Hi! I’m Feep, and yesterday, I went into Valve’s offices in Seattle because we’re like totally bros now. The primary reason for the visit was to try their fancy VR prototype, which will not be for sale anywhere ever for reasons I can only assume involve them already possessing approximately 3% of the national GDP.
I own an Oculus Rift dev kit, and I also did a writeup awhile back on VRCade, one of the first solutions to have positional tracking. I haven’t tried Crystal Cove or Sony’s solution (dear Sony: invite me to try this at GDC so I can write a hype thread for you too), but I hear Crystal Cove is only *slightly* behind Valve’s solution in terms of fidelity.
Technology
Valve’s solution is lightyears ahead of the original Oculus Dev Kit. Resolution, while not at “retina” level perfection, was no longer really a significant issue. The screen door effect was almost completely negligible, thanks to a shiny 1080p display. (Not actually shiny, shiny like in Firefly.)
Just as fantastic was their low-persistance display tech. The display ran at a blistering 95 Hz, and the pixels only flash for approximately 20% of that 10.52 ms refresh time. You don’t notice any flickering or lack of brightness, and the plus side is that ghosting and smearing were drastically reduced. Not *completely* eliminated, mind you.
Latency? Low. Approximately 25ms. Not noticeable.
Positional tracking is an absolute must for any VR set, as lack of said tracking is the biggest cause of motion sickness, the one thing that could kill VR in its tracks. Valve’s solution was, as expected, extremely accurate. It involved sticking QR Code-like papers on the walls (so anyone visiting your home, without prior knowledge, would instantly assume you were a crazy person) so that a camera mounted on the headset could get an optical read on its own position. There was a downside (literally), though…because there were no QR codes littering the floor, looking straight down caused the system to lose its positional tracking.
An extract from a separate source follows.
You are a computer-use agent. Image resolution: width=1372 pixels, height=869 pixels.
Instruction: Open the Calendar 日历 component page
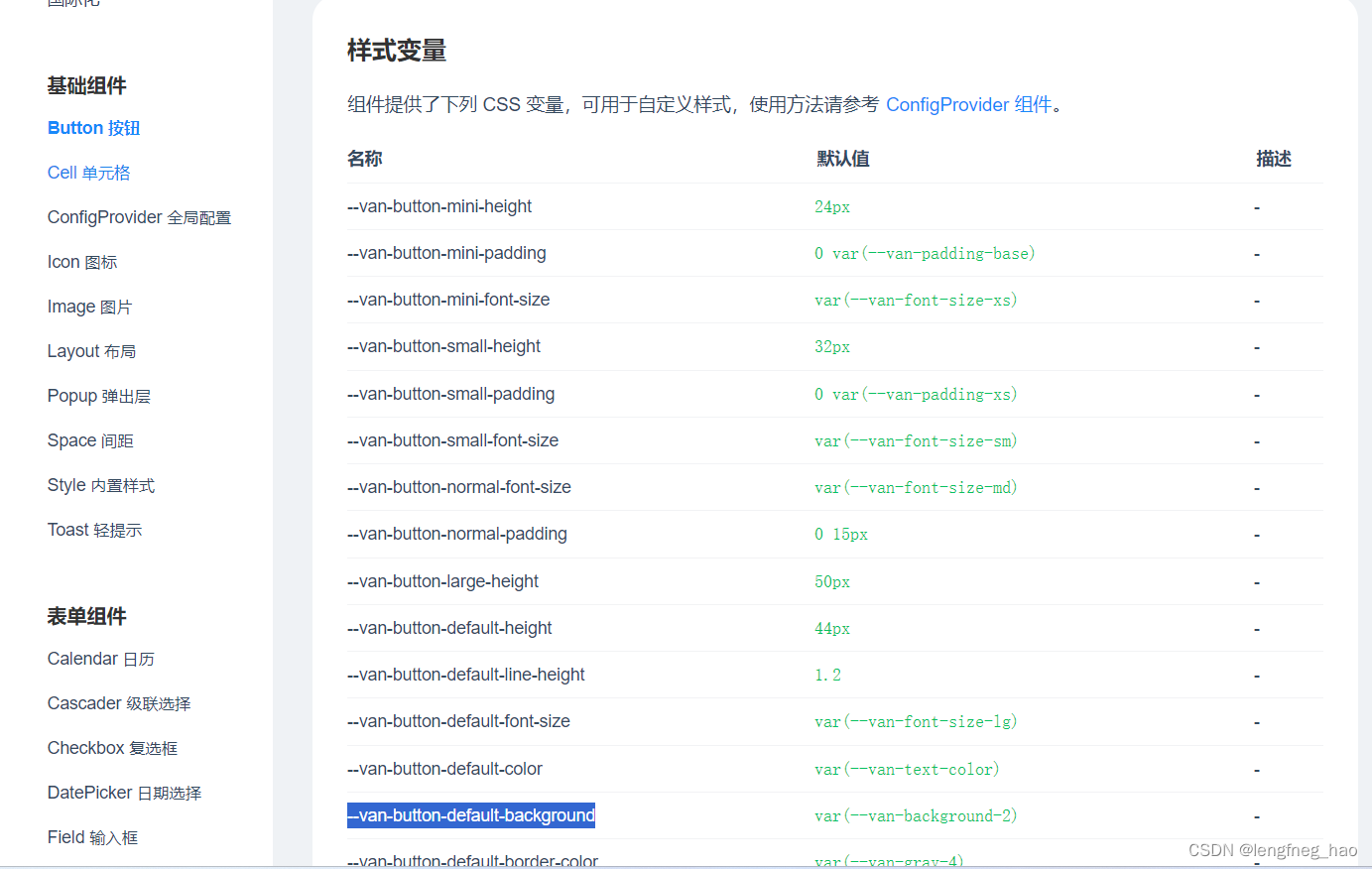[100, 658]
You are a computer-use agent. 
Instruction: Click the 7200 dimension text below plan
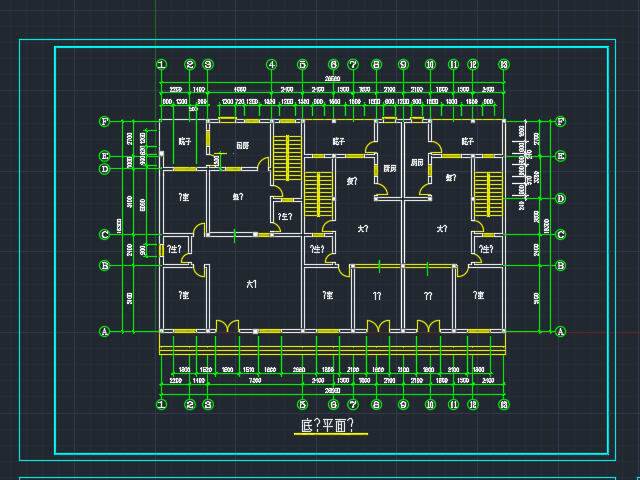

There was, unfortunately, still a tether attached to the set. This never seems to be talked about with VR, but still concerns me greatly, especially after messing with VRCade’s wireless backpack system. I didn’t feel as free to roam or jump or twist as I did at VRCade, and presumably the wireless transmission back and forth to a base computer would add at least a few milliseconds of latency, but that’s a trade I would gladly make.
Okay? Cool. Now to the fun part.
Demos
Valve ran me through a series of 15 short little demos. None of them were even remotely close to a “game”, and existed mostly as visual experiences. I’ll try to recall as many as I can.
- The first demo stuck me in a simple room, whose walls were textured with financial data for Facebook from some website. An odd choice, yeah. There was a little red cube bouncing around the room, and the desire to avoid it was *extremely strong*. A dodgeball / laser field game immediately popped into my mind, but as I mentioned before, a tether really hurts this type of idea.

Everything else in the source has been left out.